The pieces that are published within this anthology represent what we felt were the strongest from among those received. What I mean by that is not necessarily the most polished writing, but that which proposes a distinct narrative ‘voice’ — a kind of pleasing difference in the style or tone of writing that can be incredibly hard to define, but which sets that piece apart from others. The stories selected here also demonstrate their authors’ enviable ability to deftly describe and build an entire world for the reader — whether that be the otherworldly setting of a sentient library, a dusty, eerie landscape with a lone car passing through, or the comical yet sympathetic account of a family holiday — no mean feat when limited to 500 words.
Gathered together these pieces also offer a unique snapshot of what really matters to young people today; what issues they care enough about to dedicate their own creative energies to. We did not set any themes for the prize, yet all the work received could be said to fall into one of three distinct categories: relationships, especially those involving loss or change, the natural world and the climate crisis, and the imagined future, anticipated in stories that are dystopian or sci-fi in style. We have resisted grouping the published pieces according to these themes but they will shine through as you read.
Four overall winners were selected: Thammaiah Calappa, Isla Lindsell, Essie Opie, and Isobel Whitton. Each of their pieces is prefaced by a short note, which in fact is hardly needed, as it will be clear to any reader why these works merited particular distinction. So here I simply want to say congratulations to them; and to all the shortlisted entries featured within this wonderful anthology.
Freya Dean, Editor, Hinterland magazine
Head Writing Judge
Kettle’s Yard founder, Jim Ede, believed passionately that art and creativity was something as fundamental as breathing, and advocated for art as ‘a way of life’. The artwork and designs submitted by pupils for the first Anglian Learning Anthology all exemplified this belief entirely.

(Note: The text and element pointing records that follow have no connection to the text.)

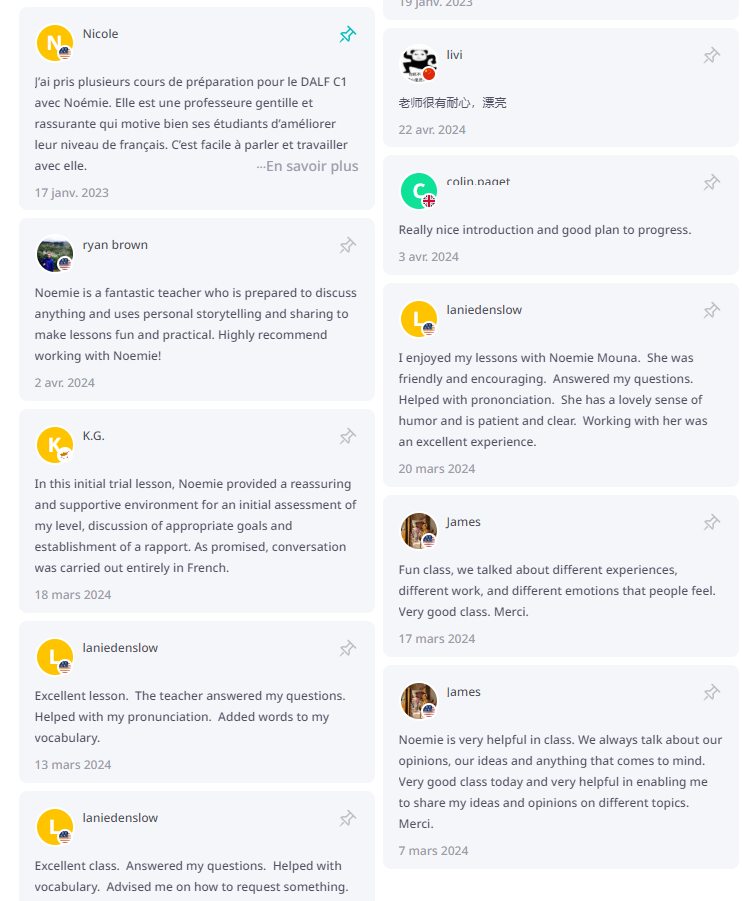742x901 pixels.
Task: Click the K.G. yellow avatar
Action: pos(55,445)
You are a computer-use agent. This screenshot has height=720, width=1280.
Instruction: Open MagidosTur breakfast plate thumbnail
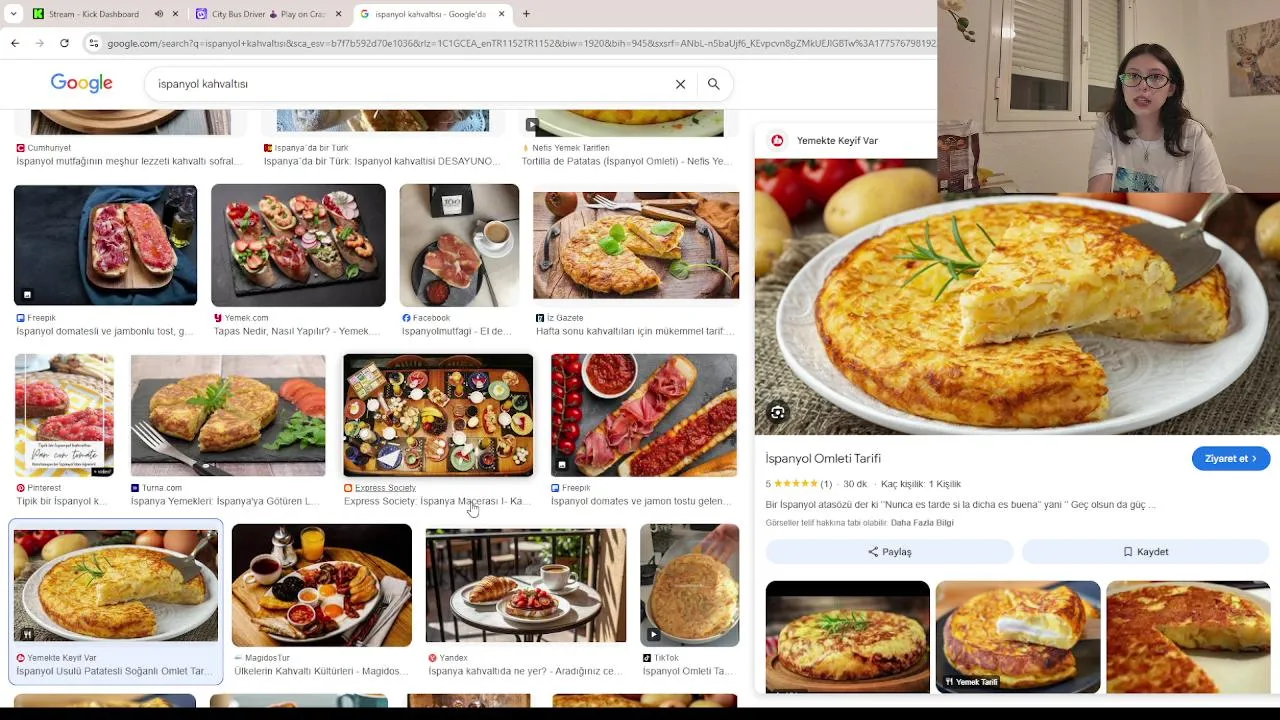[x=321, y=585]
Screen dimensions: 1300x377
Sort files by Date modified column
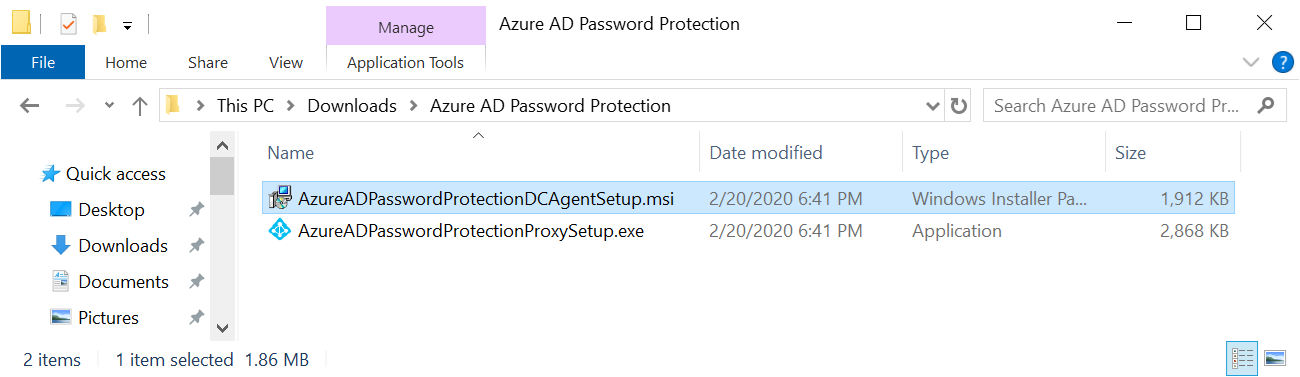click(x=766, y=153)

Not only did they reflect the impact that creative writing can have on us as readers, transporting us to other worlds, perspectives and experiences, but also how words can inspire us to express this through other art forms. I hope the artwork you find throughout this publication provides you with a moment to pause and reflect upon what you have read here, and that you too make creativity a part of your way of life into the future.